Дедушка спал. И хотя стояло лето, спал под тулупом. Я вошел тихонько, но он проснулся, зашевелился, сел и объяснил: «Согреться никак не могу».
Городские гости, братенник и братенница, спали долго, но будить их ни я, ни дедушка не смели. Я бродил около дома, по двору. Вдруг я услышал девичий вскрик, шлепанье босых ножек по деревянным ступенькам лестницы, и на крыльцо выскочила, будто упала с небес, моя сестренница. В белом, кружевном по подолу и у горла платьице, и сама вся в светлых кудряшках вокруг личика.
– Кузен! Ты знаешь, что ты мой кузен? Это по-французски. Ты какой язык учишь? Вообще у вас в селе преподают иностранный? Называй меня кузина, хорошо? Я сейчас пойду оденусь.
– Ты же одета.
– Да это же ночнушка! Ну ты смешной! А ты знаешь, что твой папа, -она так и сказала офранцуженно - папа, - твой папа был любимым братом моей мамы.
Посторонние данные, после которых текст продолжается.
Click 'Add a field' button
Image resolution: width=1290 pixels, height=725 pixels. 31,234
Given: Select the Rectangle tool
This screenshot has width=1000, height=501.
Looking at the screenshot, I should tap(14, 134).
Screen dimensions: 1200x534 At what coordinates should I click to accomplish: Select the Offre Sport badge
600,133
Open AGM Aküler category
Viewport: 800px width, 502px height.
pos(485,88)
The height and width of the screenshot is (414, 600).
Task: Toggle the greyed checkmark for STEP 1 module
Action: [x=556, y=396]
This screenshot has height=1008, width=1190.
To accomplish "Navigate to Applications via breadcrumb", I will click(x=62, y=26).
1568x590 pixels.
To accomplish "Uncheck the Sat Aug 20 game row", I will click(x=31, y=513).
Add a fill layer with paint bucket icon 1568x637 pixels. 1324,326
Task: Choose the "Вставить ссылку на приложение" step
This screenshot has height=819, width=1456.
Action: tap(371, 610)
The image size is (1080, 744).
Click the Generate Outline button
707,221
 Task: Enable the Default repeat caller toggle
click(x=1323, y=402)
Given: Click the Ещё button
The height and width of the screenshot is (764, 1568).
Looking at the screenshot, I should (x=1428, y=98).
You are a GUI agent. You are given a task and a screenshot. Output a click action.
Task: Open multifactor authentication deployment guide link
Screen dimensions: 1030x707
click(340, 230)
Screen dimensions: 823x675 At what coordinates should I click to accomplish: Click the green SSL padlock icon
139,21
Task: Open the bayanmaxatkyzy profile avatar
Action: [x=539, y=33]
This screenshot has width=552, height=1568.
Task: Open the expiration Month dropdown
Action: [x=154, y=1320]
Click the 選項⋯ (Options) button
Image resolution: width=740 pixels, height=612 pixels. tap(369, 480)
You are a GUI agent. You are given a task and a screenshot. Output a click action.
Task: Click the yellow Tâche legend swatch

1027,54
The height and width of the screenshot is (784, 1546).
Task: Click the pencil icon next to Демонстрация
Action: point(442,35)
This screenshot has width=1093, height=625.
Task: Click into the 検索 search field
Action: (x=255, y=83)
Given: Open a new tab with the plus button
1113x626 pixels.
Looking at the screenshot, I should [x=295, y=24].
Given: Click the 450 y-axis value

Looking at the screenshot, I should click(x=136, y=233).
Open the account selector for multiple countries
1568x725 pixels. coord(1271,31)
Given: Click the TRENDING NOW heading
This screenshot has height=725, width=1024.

А ты будешь моим любимым братом, хорошо? Ты согласен?
– Она умчалась, опять прошлепав босичком по ступенькам.
Спустилась тетя, вгляделась в меня и объявила, что я весь в их родство. Моя мама говорила мне, что сестры моего отца не очень-то ее любили, считая, что он мог бы сосватать не крестьянку, а «столбовую дворянку». «Он ведь техникум кончил, а это по тем временам было очень высоко. Интелего! А я что? Четыре класса, телятница. Но уж и телята у меня были! К ним бегом бегу, они мычат, радуются. Увозят их, я ревмя реву. Членом правления была. А он, он - лесничий. Меня тятя и мама ругали, что я его на “ты” называю. Это, говорят, по старым временам, ваше благородие, а ты: Коля, Коля. Интелего был!»
Вскоре мы стали завтракать. Таня была в темной юбочке и сиреневой кофточке. И туфельки на ней были с блестящими застежками. Вообще она переодевалась постоянно. Дивно мне было это, я же привык видеть сестер и одноклассниц в одних и тех же нарядах.
Конечно, никакой кузиной я не стал ее называть. Хоть и читывал уже французские романы, но стеснялся переходить на такой стиль отношений. Да и много ли нам было времени для общения: меня ждала работа на комбайне. Но эти счастливейшие два дня жизни на родине отца я вспоминал всю жизнь. Мы купались, ходили за ягодами, снова купались, уже с резиновой лодкой, которую они привезли с собою и которая в этих краях была невидалью. За околицей Кизери стоял комбайн, и я с гордостью перед городскими объяснял его устройство, показывал хедер, молотилку, копнитель, бункер.